COLUMN コラム
日経新聞やビジネス誌を見てみると、毎日のように大手企業のDX成功事例が華々しく報じられている。
そういった記事を見て、「ウチもあれをやれば変われる」と安易に考える企業もいるかもしれない。
もし、そう考えているのなら、それは大きな間違いだ。
今すぐその幻想から目を覚ますべきである。
なぜなら、大手企業のDXは、中小企業の現実とはかけ離れた「幻想」に過ぎないからだ。
潤沢な資金、豊富な人材、そして数年単位の時間を投じられる大手と、日々の経営に四苦八苦しながらも未来を描こうとする中小企業とでは、立つ土俵も、持つ武器も、根本的に異なる。
彼らの成功体験を、そのままあなたの会社に当てはめようとすること自体が、そもそも無謀なのだ。
この無謀な模倣は、中小企業にとって何をもたらすか?
多額のIT投資は、期待通りの成果を出さずに形骸化し、資金は底をつき、導入に携わった社員は疲弊する。

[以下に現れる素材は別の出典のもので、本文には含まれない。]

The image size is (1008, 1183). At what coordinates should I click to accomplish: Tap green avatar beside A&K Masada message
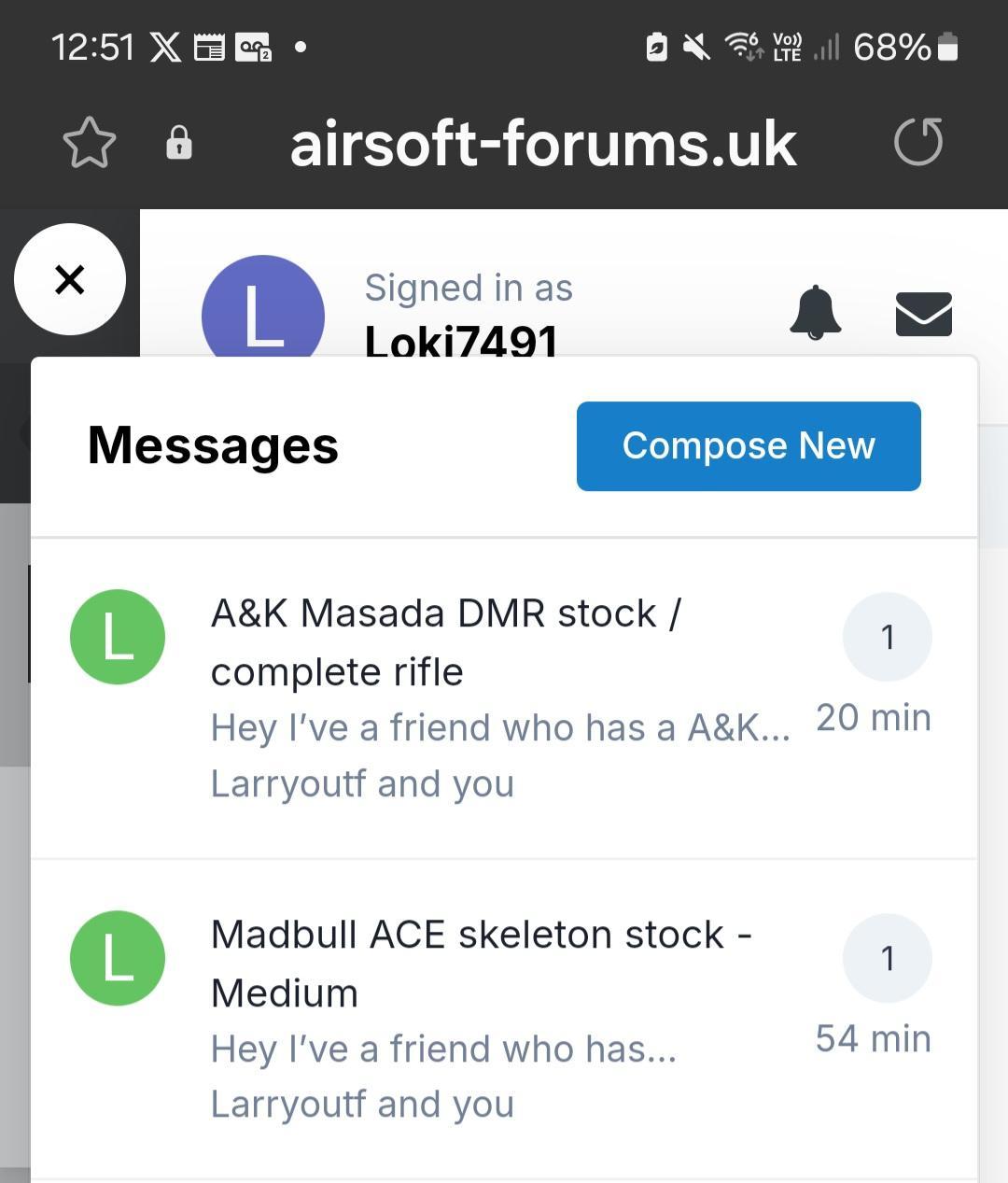[118, 637]
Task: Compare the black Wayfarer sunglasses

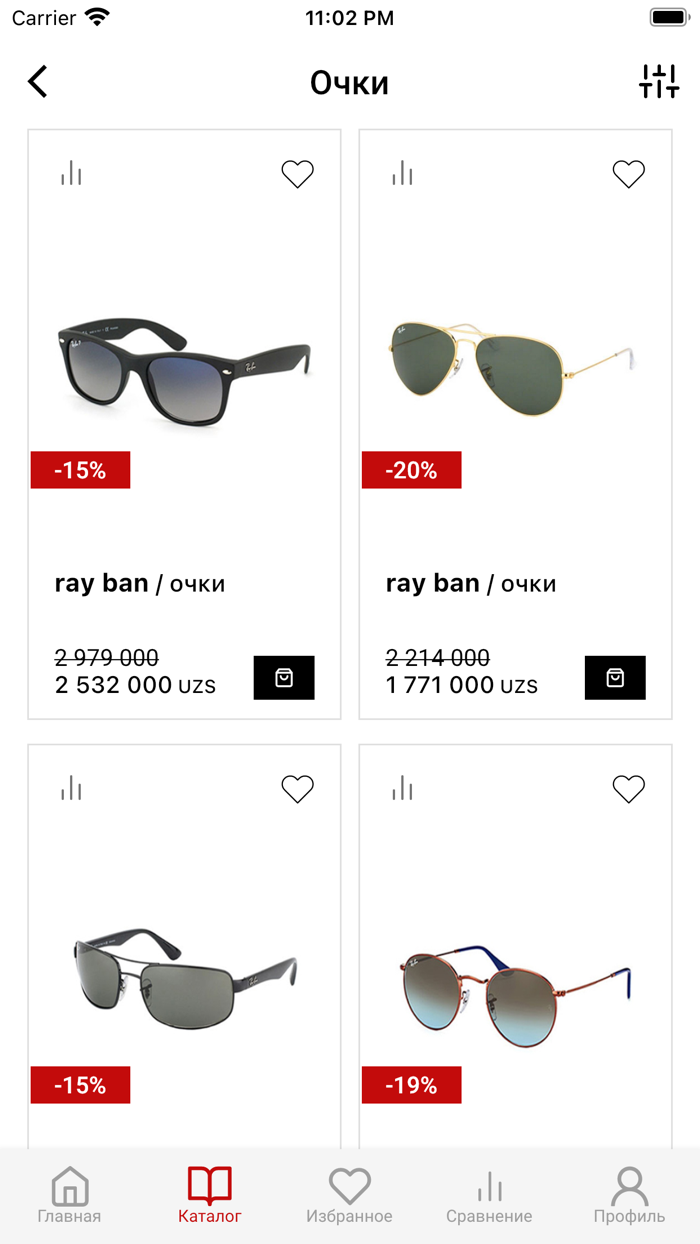Action: (71, 173)
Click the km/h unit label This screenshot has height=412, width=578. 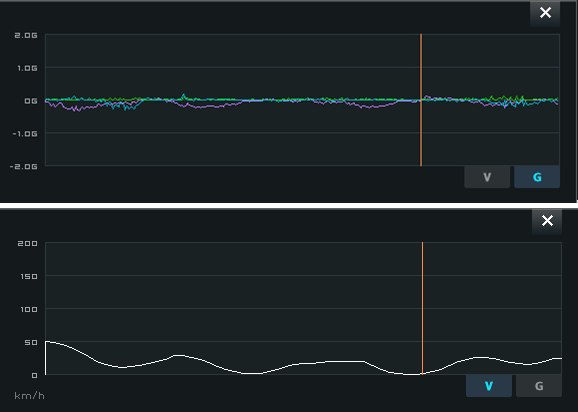[x=29, y=396]
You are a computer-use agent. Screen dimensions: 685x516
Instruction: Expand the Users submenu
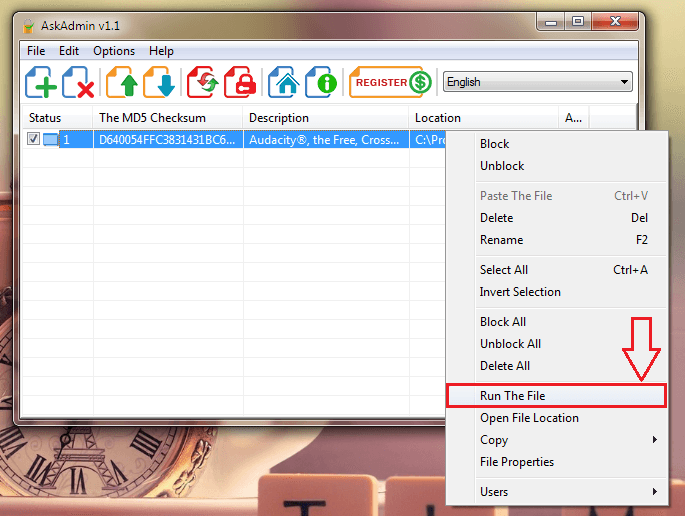[569, 492]
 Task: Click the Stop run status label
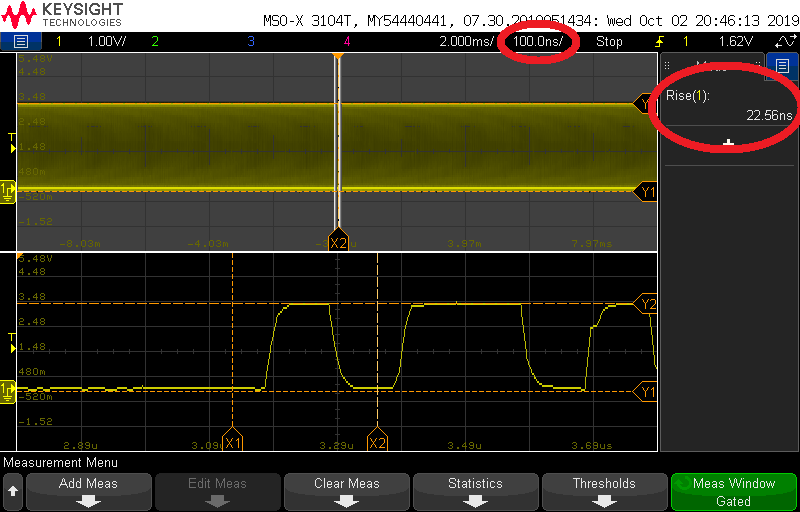coord(608,42)
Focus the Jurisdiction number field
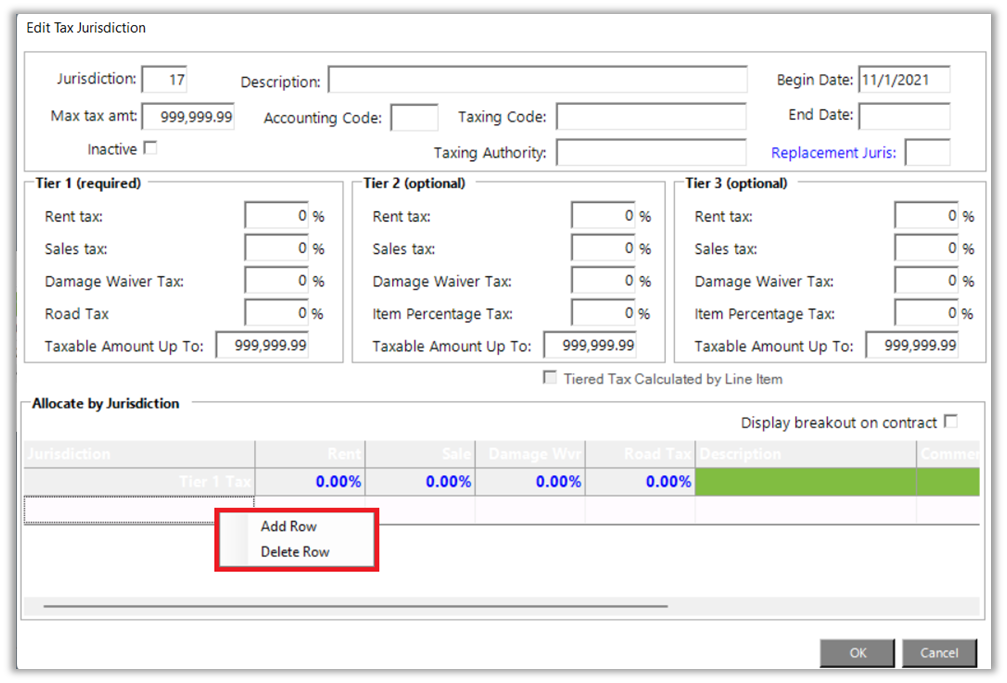 coord(164,79)
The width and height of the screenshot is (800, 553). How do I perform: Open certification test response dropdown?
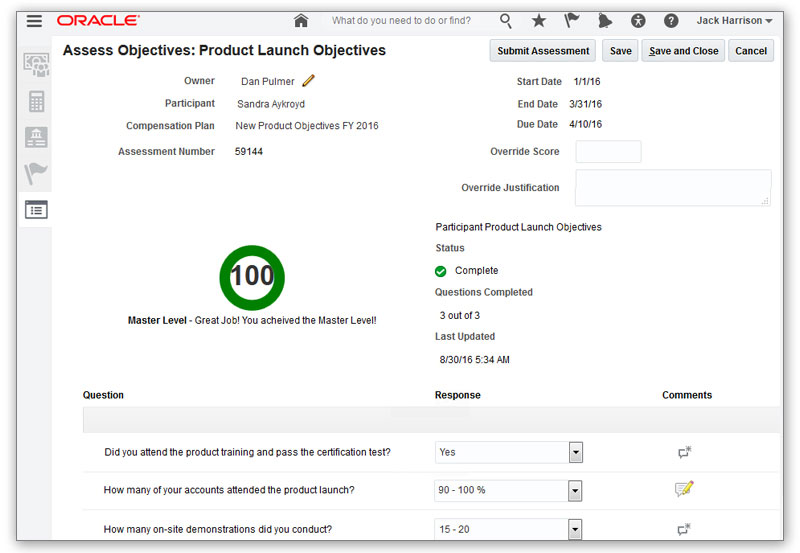pos(575,453)
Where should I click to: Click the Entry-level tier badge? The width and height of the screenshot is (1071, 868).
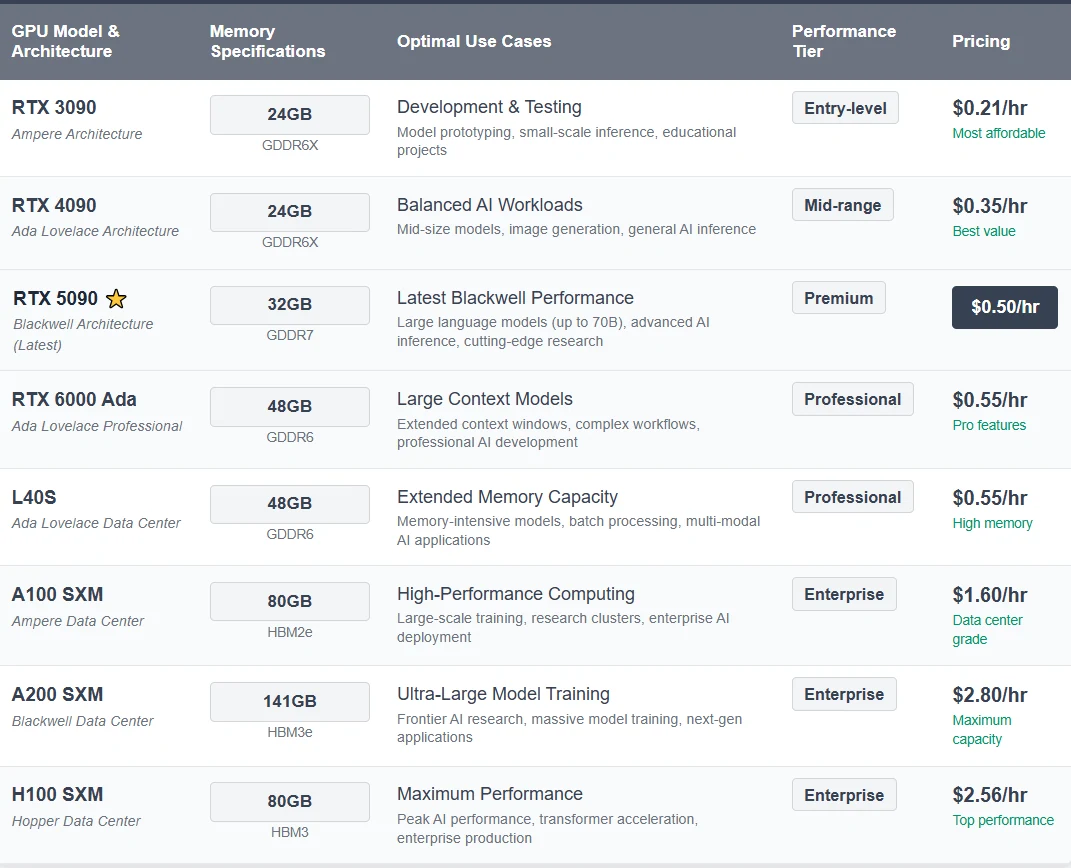[845, 108]
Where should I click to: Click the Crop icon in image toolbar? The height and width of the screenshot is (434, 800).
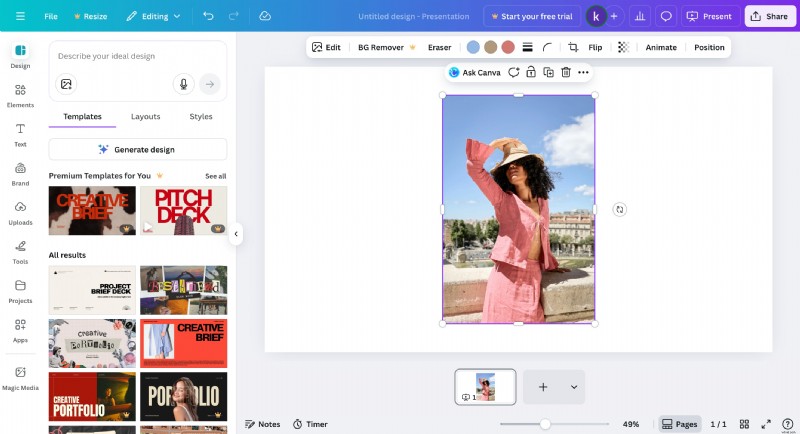click(x=573, y=47)
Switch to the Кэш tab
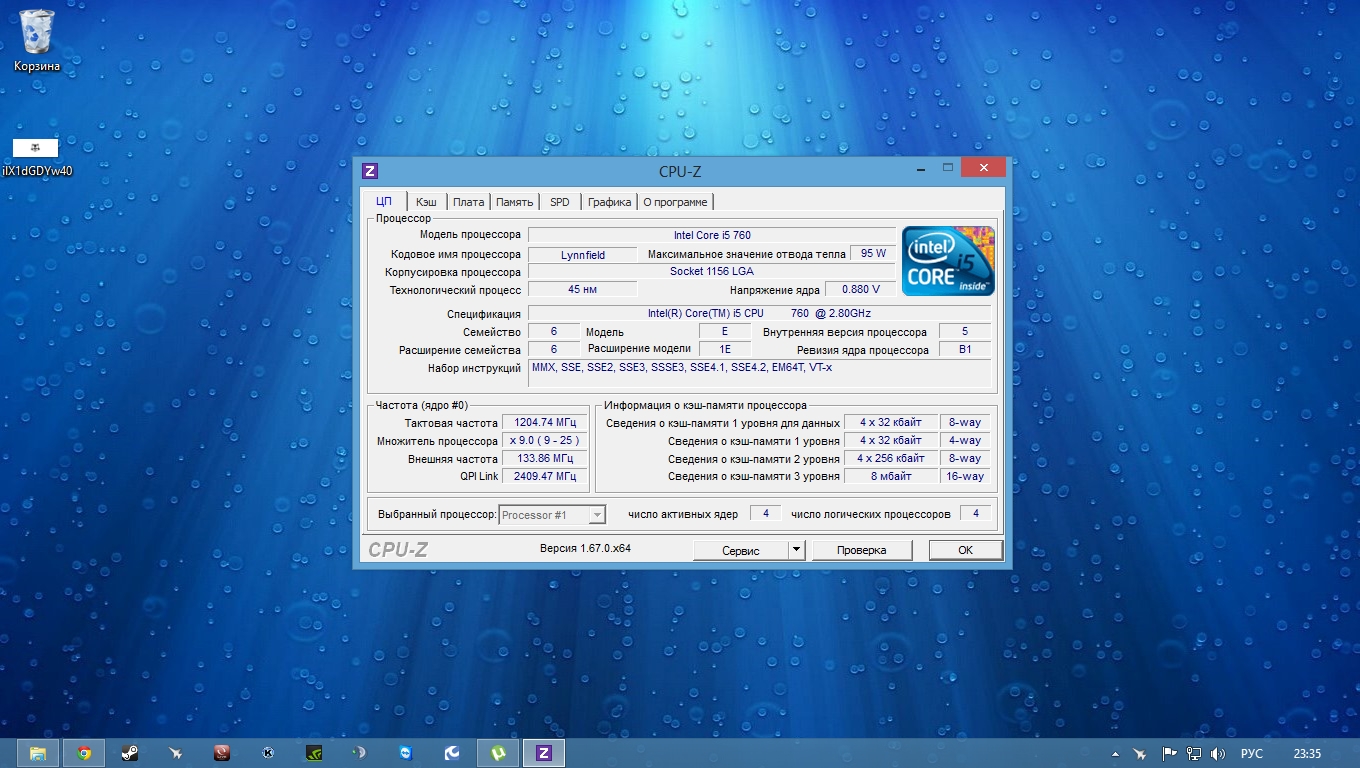Image resolution: width=1360 pixels, height=768 pixels. tap(426, 202)
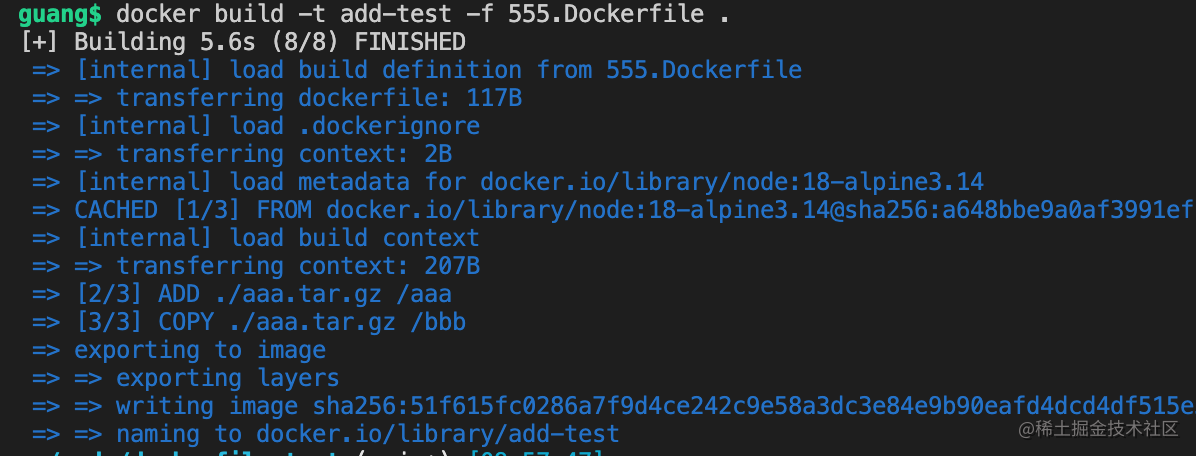Screen dimensions: 1196x456
Task: Click the '[3/3] COPY ./aaa.tar.gz /bbb' line
Action: [249, 322]
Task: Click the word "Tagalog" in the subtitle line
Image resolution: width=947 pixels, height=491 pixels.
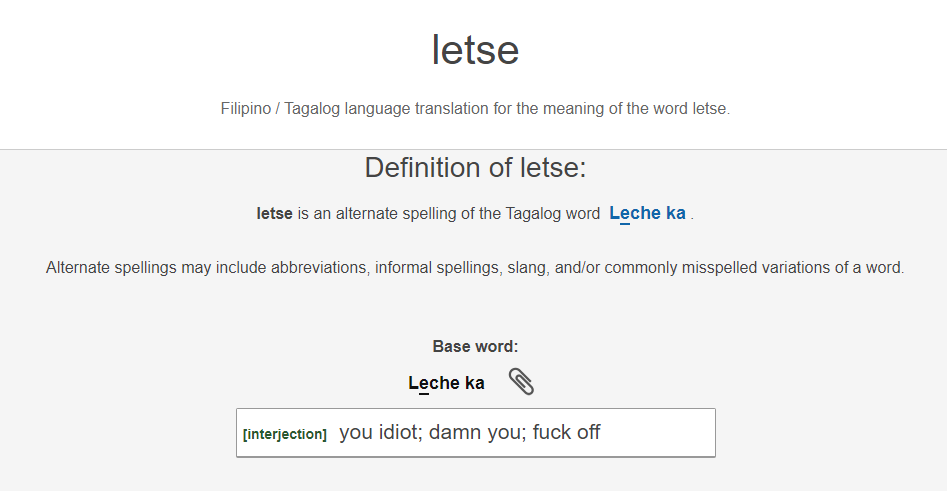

結果として、あなたの会社は、DXによってではなく、DXの「模倣」によって、悲劇的な結末へと導かれることになる。
今回のコラムでは、この危険な幻想を打ち破る。
中小企業が本当に取るべきDX戦略、すなわち「中小企業だからこそ」の強みを最大限に活かし、真の成長を掴むための「勝ち筋」を、徹底的に解剖しよう。
目次
大手企業が隠す「DXの闇」と「コスト削減思考」の罠
メディアは大手企業のDX成功事例を報じ、多くの経営者はその輝かしい部分だけを見つめる。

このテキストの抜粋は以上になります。